Panic day
After yesterday's traditional MDŽ, I discovered Panic Day in my calendar today.
Hmm.. I wonder what I tend to panic about?
I confess that in my personal life I currently feel completely safe and do not feel threatened. I have a loving, wise and successful man by my side, healthy children.
However, it is different in the work area. I literally feel HORRIFIED there on a daily basis….
I studied psychology and since finishing school I have been working plus or minus without a break on the topic of childhood developmental disorders. I listen to the stories of parents who are looking for a way to help their children on the spectrum of neurodevelopmental disorders get "on track", so to speak, so that they can live functionally. Not only their children, but also themselves. They are like family.
Neurodiversity - the fact that our society is and will continue to be more and more neurodivergent is not just a new term for me, which fortunately is slowly starting to appear in our Slovak vocabulary.
This is the daily reality of people who come to me with fears, but with great confidence that, as a child development expert, together with my colleagues, we will help their children.

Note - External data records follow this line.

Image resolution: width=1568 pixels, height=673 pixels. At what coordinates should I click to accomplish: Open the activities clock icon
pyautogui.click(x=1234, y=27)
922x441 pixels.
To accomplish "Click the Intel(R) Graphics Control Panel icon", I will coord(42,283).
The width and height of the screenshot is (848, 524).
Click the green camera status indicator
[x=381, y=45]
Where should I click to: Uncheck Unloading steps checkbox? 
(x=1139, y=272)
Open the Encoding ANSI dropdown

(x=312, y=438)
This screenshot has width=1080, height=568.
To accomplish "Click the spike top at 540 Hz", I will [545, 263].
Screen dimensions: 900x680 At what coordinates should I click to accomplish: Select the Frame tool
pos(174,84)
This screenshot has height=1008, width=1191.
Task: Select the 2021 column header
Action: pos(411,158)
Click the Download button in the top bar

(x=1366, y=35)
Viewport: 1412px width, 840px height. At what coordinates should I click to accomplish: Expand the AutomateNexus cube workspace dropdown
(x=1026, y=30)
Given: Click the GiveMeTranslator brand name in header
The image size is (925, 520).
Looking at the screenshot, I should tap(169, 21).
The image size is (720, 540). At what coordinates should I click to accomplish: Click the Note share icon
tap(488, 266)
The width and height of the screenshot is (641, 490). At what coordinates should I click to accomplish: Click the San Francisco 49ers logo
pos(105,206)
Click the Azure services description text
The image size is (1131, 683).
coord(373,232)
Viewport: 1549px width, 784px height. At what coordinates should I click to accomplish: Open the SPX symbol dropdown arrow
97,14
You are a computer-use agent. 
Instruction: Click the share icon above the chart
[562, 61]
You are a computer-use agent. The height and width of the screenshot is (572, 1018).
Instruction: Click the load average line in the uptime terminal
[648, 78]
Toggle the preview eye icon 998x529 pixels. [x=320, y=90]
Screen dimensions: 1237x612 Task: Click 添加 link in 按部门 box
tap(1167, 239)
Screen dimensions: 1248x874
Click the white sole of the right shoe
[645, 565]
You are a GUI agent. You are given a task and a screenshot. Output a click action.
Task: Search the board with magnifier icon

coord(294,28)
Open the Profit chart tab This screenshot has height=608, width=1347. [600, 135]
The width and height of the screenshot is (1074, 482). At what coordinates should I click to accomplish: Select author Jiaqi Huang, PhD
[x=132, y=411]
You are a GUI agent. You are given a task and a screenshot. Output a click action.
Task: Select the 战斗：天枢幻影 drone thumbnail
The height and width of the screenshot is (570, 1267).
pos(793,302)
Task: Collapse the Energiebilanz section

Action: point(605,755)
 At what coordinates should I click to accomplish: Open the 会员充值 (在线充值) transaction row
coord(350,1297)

Based on worldwide statistics, 10-12% of children between the ages of three and 17 have been diagnosed with a neurodevelopmental disorder. 10-12% of children in Slovakia too, whose parents are looking for a way to optimally support their development. Because they wish a good future for them.
What can we offer them?
In the first three years of life, when the rate of brain plasticity is the highest and the entire Western world provides EARLY INTERVENTION, we offer almost nothing. At least nothing evidence based. From three to six years old, we have nothing again - INCLUDING kindergartens systemically do not exist and ordinary children with developmental disorders will not accept...
And so, at the age of six, 10-12% of children begin their journey with compulsory school attendance, so that it is clear to us experts that there is definitely not a bright future at the end of it.
WE DO NOT PREPARE THEM FOR THE LABOR MARKET IN SLOVAKIA. We will not allow them to contribute to GDP. We look at how adults with developmental disabilities of varying degrees and severity remain at best in day care homes or simply at home. With the mother, who, by the way, we also excluded from the labor market - after all, who can take care of a child with a developmental disorder better than a mother...
What will our society look like in 20 years, when we as the state, we as its ordinary residents and we as experts - leave these families without real evidence-based help? This makes me PANIC and not only on Panic Day...
This apprehension and, I admit, a bit of professional embarrassment gives me the DRIVE to run a non-profit organization.
So that my colleagues and I will try to change this Slovak hopelessness. To convince our monocultural society, through examples of good practice, that the path of a child can look different than what we are used to... and that everyone, indeed everyone, can be of benefit to our country if we find a way.
If instead of panicking, we will finally start looking responsibly.